◆ **Brano scelto**:
────────────────
Rinascita Scott, Mantella: «La mia vita prima e dopo la collaborazione»

Da componete di «una squadra di morte» a «persona nuova». Da detenuto che corrompeva con il denaro a uomo lontano dalla Calabria. L’estorsione all’obitorio, l’integrità criminale dei Bonavota, lo s…

Pubblicato il: 11/05/2021 – 7:15
di Alessia Truzzolillo
Rinascita Scott, Mantella: «La mia vita prima e dopo la collaborazione»
────────────────
(Record per individuare gli elementi descritti)

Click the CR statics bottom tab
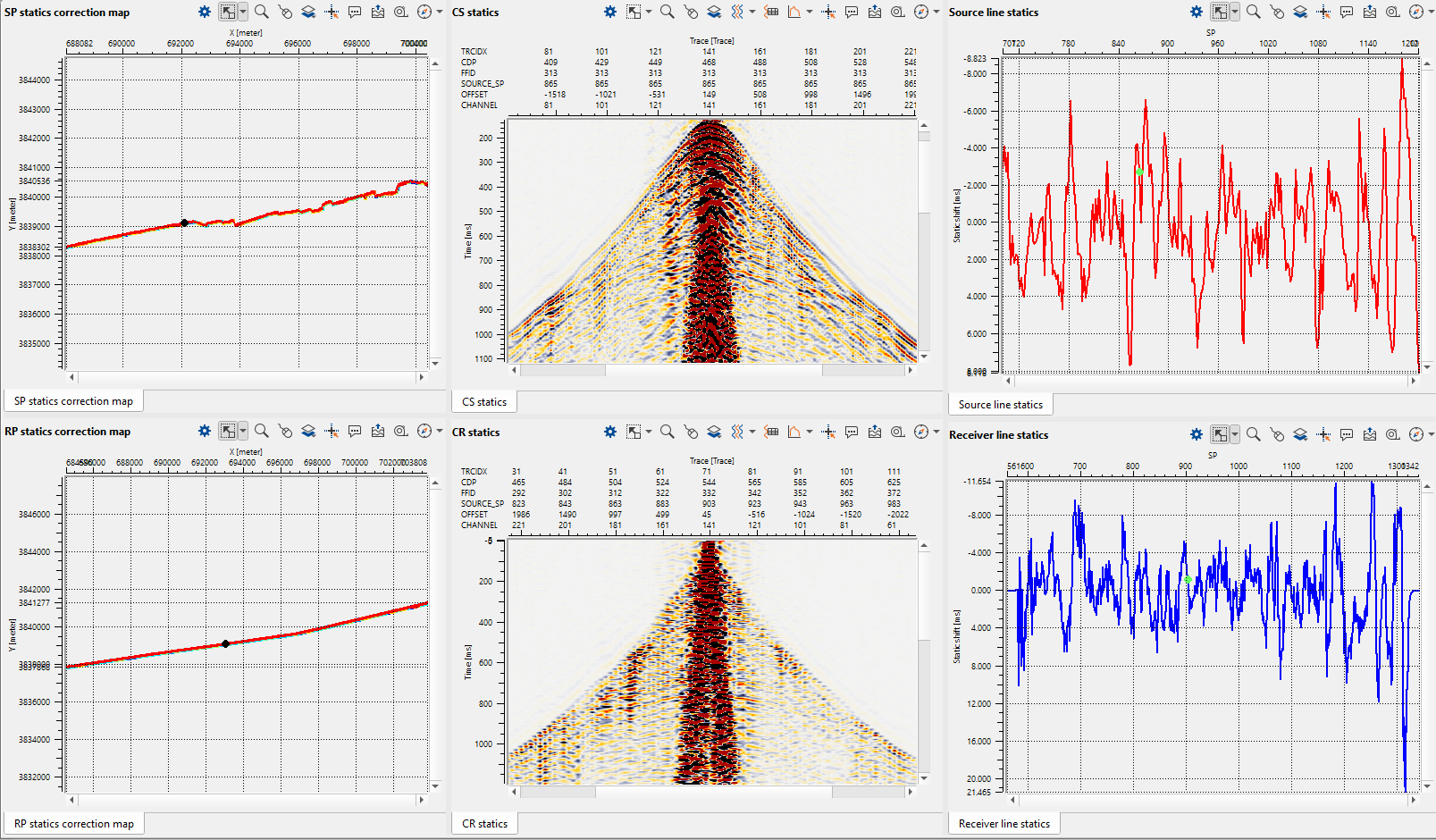This screenshot has height=840, width=1436. [x=484, y=823]
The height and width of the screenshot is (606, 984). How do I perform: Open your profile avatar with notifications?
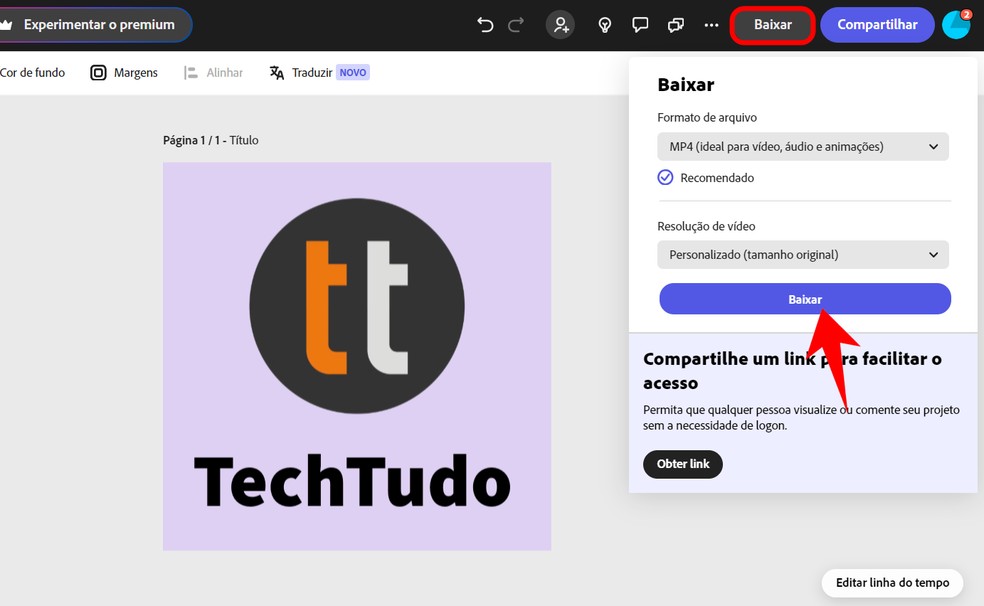tap(956, 25)
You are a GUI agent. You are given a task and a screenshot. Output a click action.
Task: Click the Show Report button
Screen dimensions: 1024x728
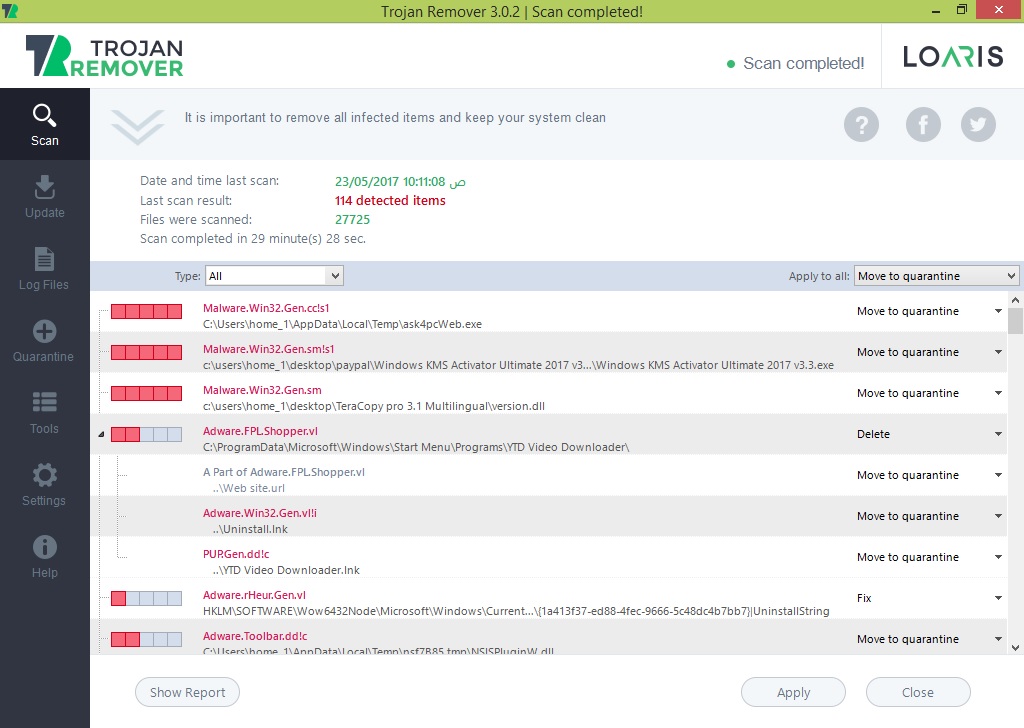point(187,692)
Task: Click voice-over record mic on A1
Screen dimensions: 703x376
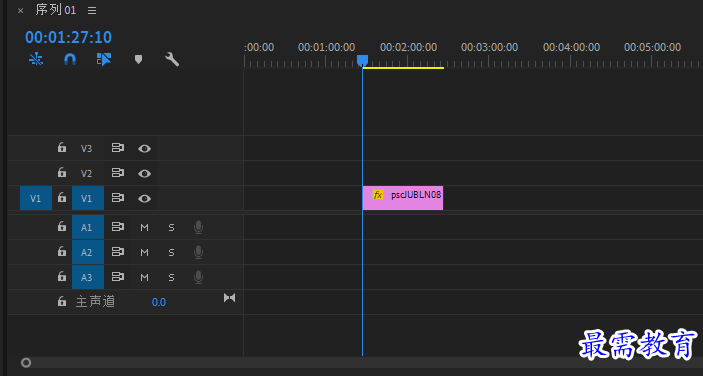Action: coord(198,227)
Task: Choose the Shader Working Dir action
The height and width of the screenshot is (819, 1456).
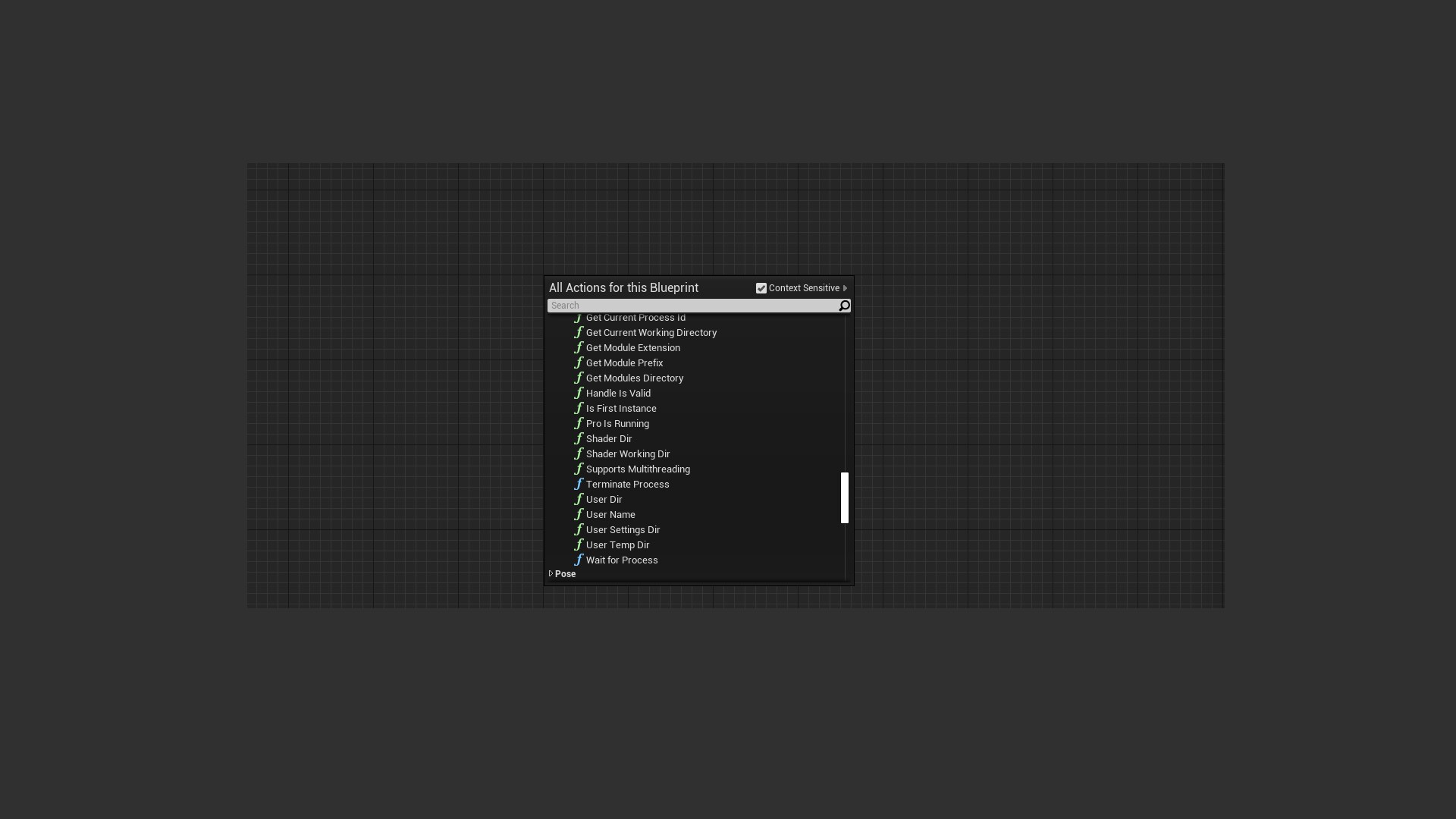Action: pos(628,453)
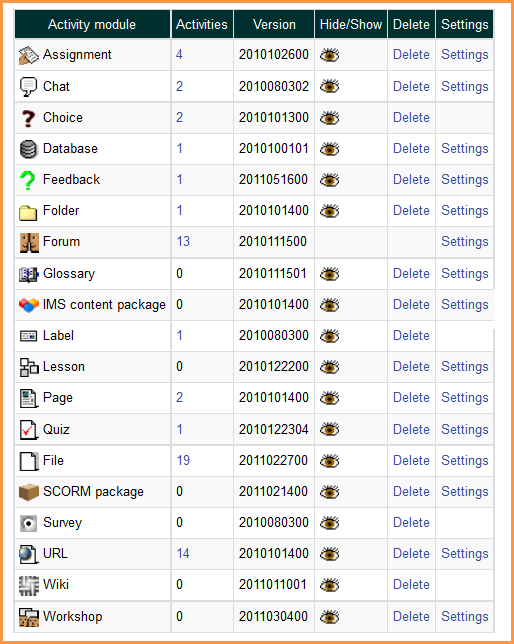
Task: Toggle the Lesson module eye icon
Action: pos(330,367)
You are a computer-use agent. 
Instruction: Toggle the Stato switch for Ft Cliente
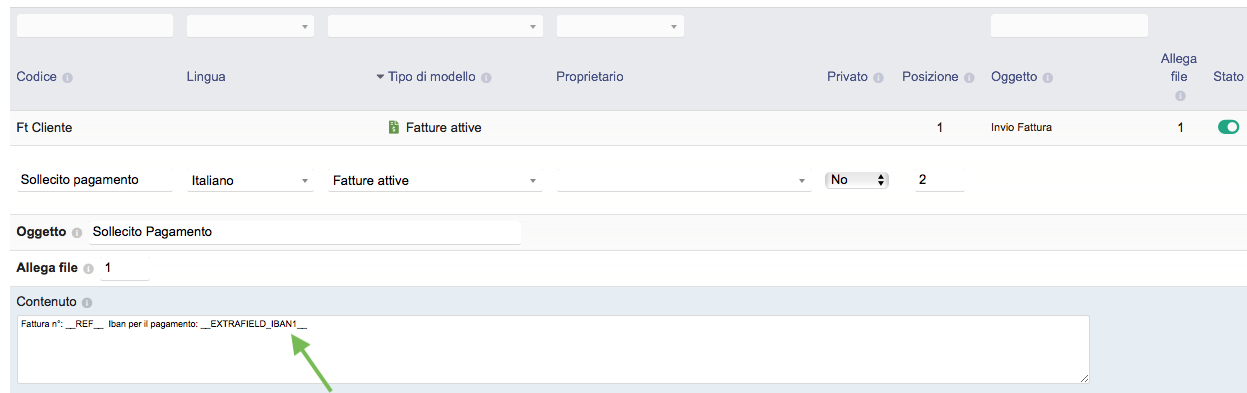tap(1228, 127)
────────────────
◆ **Compiti**:
A – Rispondi a queste domande sull'articolo su Mantella:
(i) Chi firma l'articolo?
(ii) In che giorno e a che ora è stato pubblicato?
(iii) Di chi viene citata l'«integrità criminale»?
B – Prosegui l'articolo su Mantella dal punto in cui si ferma.
Le voci non hanno alcun ruolo in questo lavoro.

◆ **Risposte**:
A –
(i) Alessia Truzzolillo.
(ii) L'11/05/2021, alle 7:15.
(iii) Dei Bonavota.

B –
LAMEZIA TERME «Io non ho più rapporti con nessuno, non ho famiglia, sono da solo, a me mi hanno ripudiato tutti, io sono orgoglioso di questo. Sono una persona nuova, diversa, non ho più niente. Non ho più informazioni della Calabria, assolutamente. Io sto facendo la mia detenzione, le mie testimonianze, lavoro, ho la mia attività. Ho una vita nuova e va bene così». Andrea Mantella, 49 anni, collaboratore di giustizia dal maggio 2016, lo dice chiaramente, più volte, nel corso del processo “Rinascita-Scott”: è stato il capo del gruppo criminale da lui fondato a Vibo Valentia fino a un secondo prima che i magistrati della Dda di Catanzaro accendessero i registratori. Della sua vita prima di quel “click” racconta tutto quello che sa, non nasconde nulla e nulla teme di ciò che racconta. Ma della vita criminale che si è sviluppata a Vibo Valentia dopo l’avvio della collaborazione non sa e non ha voluto sapere più niente. Ciò di cui è a conoscenza, però, riguardo al suo passato criminale lo racconta senza nascondere nomi, propositi, alleanze, pregi, difetti, tradimenti. Racconta i comportamenti poco etici di taluni avvocati e magistrati così come i codici d’onore delle consortierie.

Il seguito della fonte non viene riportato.